START Passage shown

By Julie Orringer |  The New York Times  |  Feb 24, 2020

‘Once I thought we could never solve our conflict, we would continue hating each other forever, but it is not written anywhere that we have to go on killing each other. The hero makes a friend of his enemy. … When they killed my daughter they killed my fear. I have no fear. I can do anything now.’
— Colum McCann, Apeirogon

APEIROGON
By Colum McCann

On Sept. 4, 1997, 13-year-old Smadar Elhanan — dressed in a Blondie T-shirt, her hair cut short, her Walkman playing Sinead O’Connor’s “Nothing Compares 2U” — was walking down Ben Yehuda Street in Jerusalem when three young Palestinian men detonated suicide belts, killing themselves, Smadar and four others. A decade later, and less than three miles away, 10-year-old Abir Aramin, wearing her school uniform and holding a candy bracelet she’d just bought, was shot in the back of the head by an 18-year-old Israeli soldier as his jeep sped around a corner. The local Palestinian clinic where Abir was treated had little working equipment, so doctors decided to transfer her to a better-equipped hospital on the other side of the wall. Her ambulance was delayed for hours at a border checkpoint, and she died two days later at Hadassah Hospital in Jerusalem, the same hospital where Smadar was born.

END Passage shown
START Data provided

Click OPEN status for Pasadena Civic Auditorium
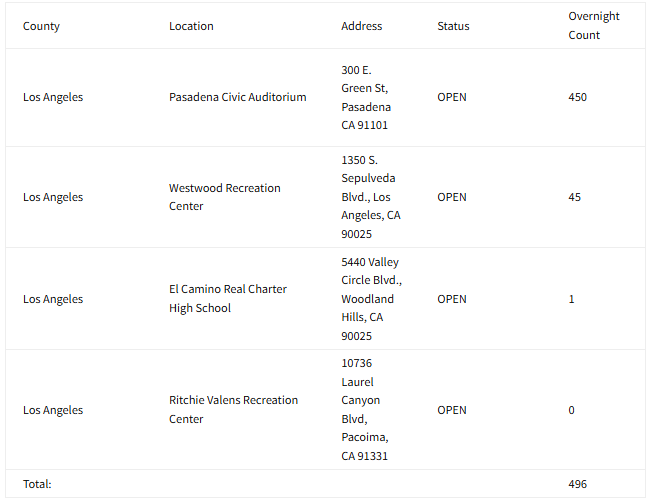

END Data provided

§ What to do:
A: Transcribe the review of Apeirogon between "On Sept. 4, 1997, 13-year-old" and "Smadar was born.", inclusive.
B: In the review of Apeirogon, at which hospital did Abir Aramin die?
C: Resume the review of Apeirogon from the point at which it stops.
The lines above come from a separate source and are unrelated to the review of Apeirogon.

§ Results:
A:
On Sept. 4, 1997, 13-year-old Smadar Elhanan — dressed in a Blondie T-shirt, her hair cut short, her Walkman playing Sinead O’Connor’s “Nothing Compares 2U” — was walking down Ben Yehuda Street in Jerusalem when three young Palestinian men detonated suicide belts, killing themselves, Smadar and four others. A decade later, and less than three miles away, 10-year-old Abir Aramin, wearing her school uniform and holding a candy bracelet she’d just bought, was shot in the back of the head by an 18-year-old Israeli soldier as his jeep sped around a corner. The local Palestinian clinic where Abir was treated had little working equipment, so doctors decided to transfer her to a better-equipped hospital on the other side of the wall. Her ambulance was delayed for hours at a border checkpoint, and she died two days later at Hadassah Hospital in Jerusalem, the same hospital where Smadar was born.

B: Hadassah Hospital in Jerusalem.

C:
These real-life events form the seed of “Apeirogon,” Colum McCann’s powerful and prismatic new novel. An apeirogon is a polygon with an infinite yet countable number of sides. This novel, divided into 1,001 fragmentary chapters — a number alluding to “The Thousand and One Arabian Nights” — reflects the infinite complications that underlie the girls’ deaths, and the unending grief that follows. Its primary subject is the fraternal relationship between the girls’ fathers, Bassam Aramin, a Palestinian Muslim, and Rami Elhanan, an Israeli Jew. Aramin co-founded the activist group Combatants for Peace; Elhanan joined up after his son Elik brought him to a meeting, some seven years before Abir’s death. By the time Abir was shot, Elhanan and Aramin were close friends. The new loss made them brothers. Since 2007 they’ve traveled all over the world together, speaking about what they experienced and why they believe that a peaceful end to the occupation is not only possible, but necessary.